DIRECTIONS FOR THIS TASK
Your task is to repeat exactly the lines below between the line holding "Task: Open the Tienda Cloud store logo text" and the line holding "Screen dimensions: 1087x643", inclusive, and only those.

====== RECORD EXCERPTS

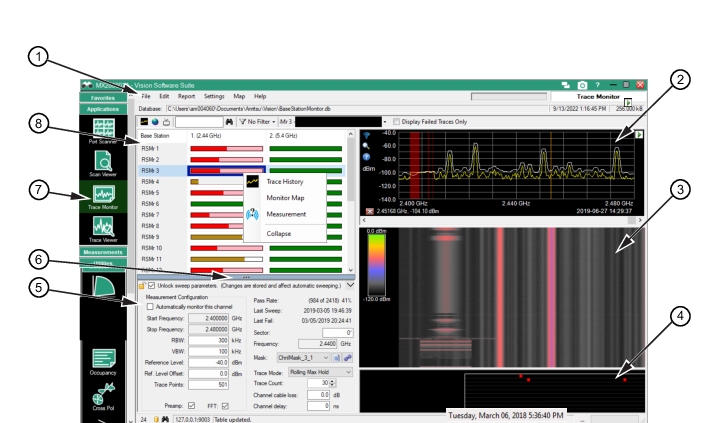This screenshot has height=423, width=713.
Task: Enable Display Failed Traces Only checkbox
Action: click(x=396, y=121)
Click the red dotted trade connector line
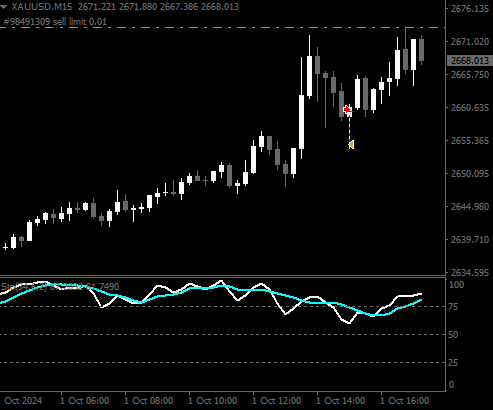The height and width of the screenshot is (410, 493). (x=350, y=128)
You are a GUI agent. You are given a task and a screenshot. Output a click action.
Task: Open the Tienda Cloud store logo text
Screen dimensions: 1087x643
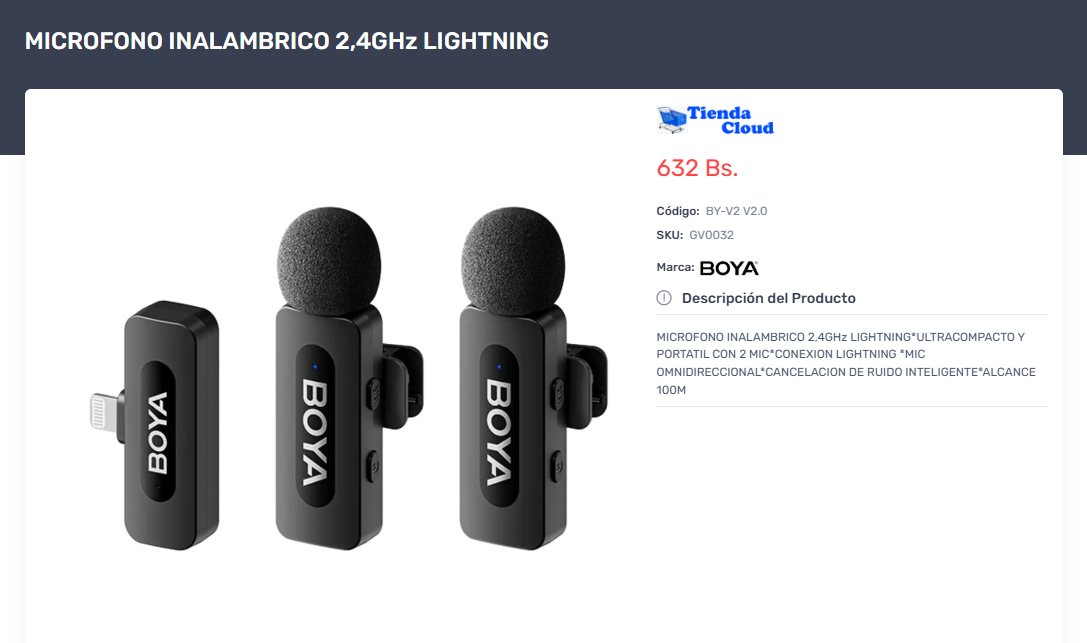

============
====== RECORD EXCERPTS

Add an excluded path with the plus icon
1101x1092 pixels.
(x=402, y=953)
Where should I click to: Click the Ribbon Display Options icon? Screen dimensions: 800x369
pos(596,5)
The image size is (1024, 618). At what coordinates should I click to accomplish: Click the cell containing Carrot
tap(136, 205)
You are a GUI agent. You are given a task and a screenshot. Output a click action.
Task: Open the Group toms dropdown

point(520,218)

============

SOLUTION TO THIS EXERCISE
Task: Open the Tienda Cloud store logo text
Screen dimensions: 1087x643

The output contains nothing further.